空気が冷たくなってきたなぁ。マフラーをがっちり巻いてきた塩谷さんを少しうらめしく見やると、まだ息を吹きかけていた。
ふーふー、くぴ……
「熱っ」
「ぶっ!……猫舌どんだけ」
「ほどよく感じる温度が他人より低いだけです」
「それが猫舌」
「ぐぬぬ」
「ぶっ……缶はそんなに熱くなかったじゃん」
「ココアの保温効果は抜群ですね」
なんというか、塩谷さんてちょっとずつズレていくんだよなぁ。
「……ハイハイ。これから仕事頑張ってね。変な空気作らないように」
頭いいはずなのに。まあそのギャップにやられた俺ですが。
「そこまで変にはなりません。佐藤君こそ大学生活頑張ってくださいね」
ここで真顔なのが塩谷さん。もっとやる気が湧き上がる反応ください。
「まだ決まってないよ。でもこの間の模試でA判定出ました」
「よし!」
「塩谷さんのおかげ」
「佐藤君の頑張りです。もう一回乾杯しましょう」
塩谷さんからだとリーチの違いからより近くなる。一瞬の無自覚を堪能する俺。
こん
「塩谷さんさ……進路、就職で良かったの?」
そして湧き上がる罪悪感。ひょんな事から手に入れた関係を長引かせたくてこんな事ばかり地味に繰り返している。The不毛。
「はい。勉強するのは好きでしたけど、早くお給料を稼ぐのが夢だったので。大学を卒業した方が就職先の幅は広がりますけど、行きたい学部もないですし、資格も取れるだけ取れましたし、事務の求人があって良かったです」
塩谷さんの進路が就職と発覚した日の職員室はお通夜のようだったと噂が流れたくらい、塩谷さんは頭がいい。我が校初の東大合格者になるだろうとか、TOEICも高得点だったとか、うちの高校でできる資格試験を全部クリアしたとか、勉強系の良い噂しか聞いたことがない。
ダラダラした学生の俺とはほぼ正反対の人。
「そっかー。俺よりも先生向きなのになー」
「そんな事ありません。やる気のある人に教えるのは楽しいですが、やる気のない人にわかりやすく教えるなんてしたくないですもん」
「見た目からは想像できない厳しさよ……」
優秀な頭脳が一周してネジが外れたのかと思うほど、意外に毒舌。
「私は贔屓しますよ。頑張る人には応援を惜しみません。だから佐藤君が頑張るならいつでもお手伝いします」
「男前発言にそこはかとなく感じるプレッシャー……塩谷さんてスパルタだよねー」
「うふふ。試験勉強でわからない所は遠慮せず聞いてくださいね。合格までお付き合いします」
よし言質ゲット。……なんだけど。
お付き合いします、か。めっちゃ嬉しいけど男女の関係じゃなく、合格までの先生と生徒なのがせつない。

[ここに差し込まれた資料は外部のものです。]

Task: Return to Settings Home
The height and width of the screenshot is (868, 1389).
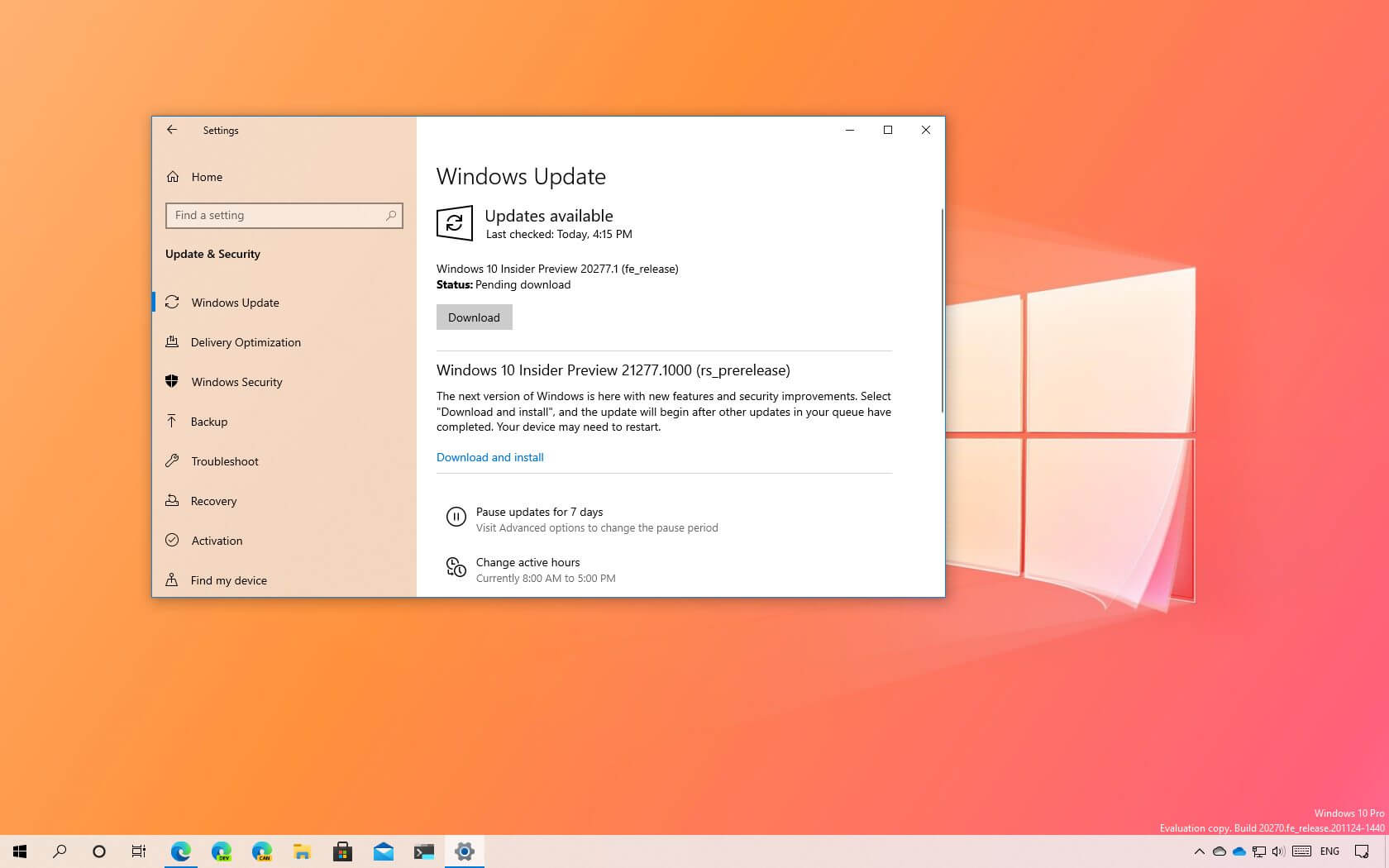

「佐藤君がたくさん付き合ってくれた面接練習のダメ出しのおかげで、本番はリラックスできましたから。お礼です」
だって「御社の社則には特に感じるものはありませんが、家から近く交通費削減の一助と……」なんて練習していたらツッコまざるをえないでしょ。お礼、嗚呼、義理人情セツナイ……
「それに」
「ん?」
「佐藤君の、勉強が苦手な子にこそ教えられる先生になりたいっていう目標は応援のしがいがあります」
ここで笑うなんて塩谷さんは真のスパルタだ。可愛い笑顔の圧がえげつない。でも笑顔可愛い。ギャップ。モエ。

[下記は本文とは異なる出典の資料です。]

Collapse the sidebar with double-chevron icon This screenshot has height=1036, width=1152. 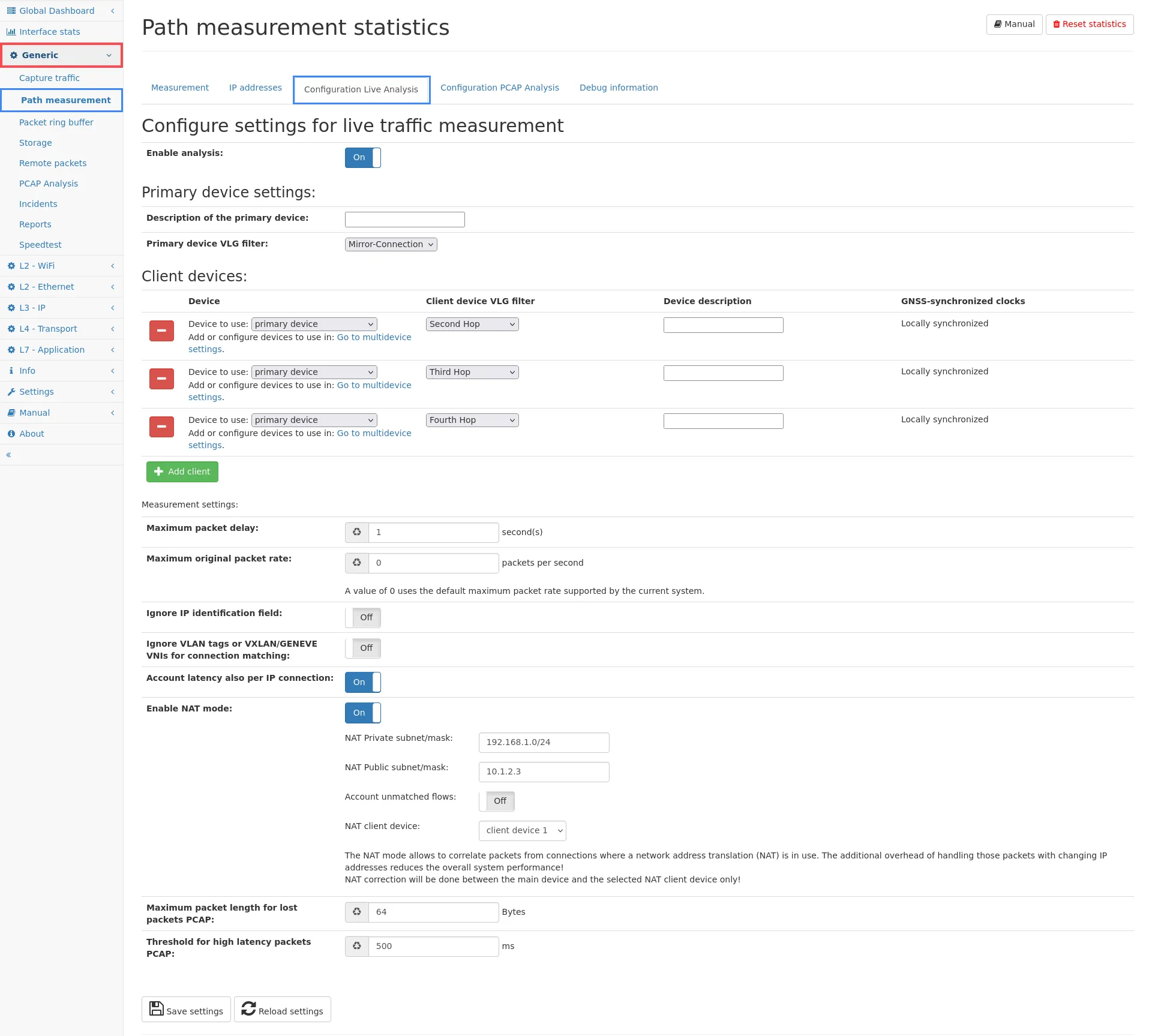(x=9, y=455)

まあ、やっと決められた目標だし、これから塩谷さん抜きでも頑張るつもり。オンラインでもできそうという風潮はあるが、義務教育の基本が学校に通う事なのはこの先そうそう変更されないだろう。集団から何人かがあぶれるのはだいたいの事では普通で、その個人のペースのフォローができるようになりたい。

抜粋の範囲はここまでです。